Tessa’s entitled and “holier-than-thou” attitude is a common thread throughout the story. Whether it’s slut-shaming Molly, judging Steph for her tattoos, or emotionally manipulating Hardin, Todd always tries to justify Tessa’s actions with “it’s true love.”

And don’t even get me started on Hardin. His attitude towards his relationship with Tessa is the main reason After is commonly accused of glorifying abusive relationships, much like its predecessor 50 Shades. Hardin is instantly jealous every time a guy so much as talks to Tessa and immediately intervenes with actions that even Tessa describes as “trying to stake his claim.” Not to mention his rampant mood swings that make Tessa afraid to talk to him about otherwise reasonable issues, lest she trigger a violent outburst. And oh god, emotional manipulation pretty much defines the relationship between these two characters, with Hardin using traumatic memories from his childhood and his nightmares to justify his drinking and constant insensitivity as well as Tessa making crazy jumps in logic to accuse Hardin of being hurtful and a terrible person in order to make him feel guilty. Not that I disagree that Hardin’s a terrible person, but using those kind of insults to psychologically abuse your significant other isn’t okay no matter who you’re in a relationship with.

And this is the main issue with this book. Beyond the bad writing and terrible characters, the fact that this story romanticizes a clearly abusive relationship between these two characters, rectifying all conflict with the misguided idea that “I love you” solves everything, a toxic and dangerous idea that’s all too common in romance novels. Not just fanfiction, not just young adult, but romance novels as a whole have glorified the idea that finding your soulmate is worth sacrificing everything, including your dignity and self-respect, your friends and your family. And that mindset is toxic. That mindset is the reason domestic abuse, and by extension sexual harassment and assault, are realities of the world we live in, used against men and women.
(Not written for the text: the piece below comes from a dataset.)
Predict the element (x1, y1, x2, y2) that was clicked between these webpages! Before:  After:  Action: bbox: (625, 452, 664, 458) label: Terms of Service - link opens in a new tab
There’s one scene in this book where Tessa is dared to go into a bedroom with another potential love interest, Zed. Word for word, their interaction goes:

“‘You’re intoxicated and I don’t want to take advantage of you.’

I gasp.

‘Surprised?’ He beams and I laugh.

‘A little,’ I admit.”

We’re teenagers. And as much as we like to act like mature, functioning adults, we’re living in the most emotionally vulnerable stage of our lives. While some of us will look through this book and have enough awareness to at least find Hardin and Tessa’s relationship to be funny, or even recognize the dangers of their story, there’s a reason why After was so successful that it was published and then picked up for a movie: enough people found it romantic. Enough people to constitute 1.5 billion reads on Wattpad view “#Hessa” as what they aspire to achieve in romantic relationships. And if that’s not disturbing, I don’t know what is.